**Given passage**
******
The following would be a typical output:
golang: Installed: (none) Candidate: 2:1.13~1ubuntu1ppa1~bionic Version table: *** 2:1.13~1ubuntu1ppa1~bionic 500 500 http://ppa.launchpad.net/hnakamur/golang-1.13/ubuntu bionic/main amd64 Packages 500 http://ppa.launchpad.net/hnakamur/golang-1.13/ubuntu bionic/main i386 Packages 100 /var/lib/dpkg/status 2:1.10~4ubuntu1 500 500 http://archive.ubuntu.com/ubuntu bionic/main amd64 Packages
To install golang, execute the following command:
$ sudo apt install -y golang
The above installation procedure installs golang from the official Ubuntu repository.
Create a directory for developing, building, and running go programs by executing the following commands:
$ mkdir $HOME/projects/go
$ export GOPATH=$HOME/projects/go
We will need one of the popular go packages on netlink for networking.
To download the go package, execute the following command:
$ go get github.com/vishvananda/netlink
Open two Terminal windows - we will refer to them as TA and TB respectively. TB is where we will demonstrate the simple container.
We need to download a minimal root filesystem (rootfs) that will be used as the base image for the simple container. For our demonstration, we will choose the latest Ubuntu Base 18.04.4 LTS at the time of this article.
We will assume the latest Ubuntu Base is downloaded to the directory $HOME/Downloads.
Hands-on with Namespaces
UTS Namespace
The unshare command executes the specified program with the indicated namespace(s) isolated from the parent process.
To display the options for the unshare command, execute the following command in TA:
$ unshare -h
The following would be a typical output:
Usage: unshare [options] [<program> [<argument>...]] Run a program with some namespaces unshared from the parent. Options: -m, --mount[=<file>] unshare mounts namespace -u, --uts[=<file>] unshare UTS namespace (hostname etc) -i, --ipc[=<file>] unshare System V IPC namespace -n, --net[=<file>] unshare network namespace -p, --pid[=<file>] unshare pid namespace -U, --user[=<file>] unshare user namespace -C, --cgroup[=<file>] unshare cgroup namespace -f, --fork fork before launching <program> --mount-proc[=<dir>] mount proc filesystem first (implies --mount) -r, --map-root-user map current user to root (implies --user) --propagation slave|shared|private|unchanged modify mount propagation in mount namespace -s, --setgroups allow|deny control the setgroups syscall in user namespaces -h, --help display this help -V, --version display version
Each process (with [PID]) has associated with it a sub-directory /proc/[PID]/ns that contains one entry for each of the namespaces.
******
**Data section**
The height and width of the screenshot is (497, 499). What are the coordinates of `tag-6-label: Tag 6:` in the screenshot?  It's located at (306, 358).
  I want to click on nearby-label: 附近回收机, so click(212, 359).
******
**Try it**
From the namespaces tutorial above, print the section starting at "To download the" and ending at "the directory $HOME/Downloads." without changing a word.

**Answer box**
To download the go package, execute the following command:
$ go get github.com/vishvananda/netlink
Open two Terminal windows - we will refer to them as TA and TB respectively. TB is where we will demonstrate the simple container.
We need to download a minimal root filesystem (rootfs) that will be used as the base image for the simple container. For our demonstration, we will choose the latest Ubuntu Base 18.04.4 LTS at the time of this article.
We will assume the latest Ubuntu Base is downloaded to the directory $HOME/Downloads.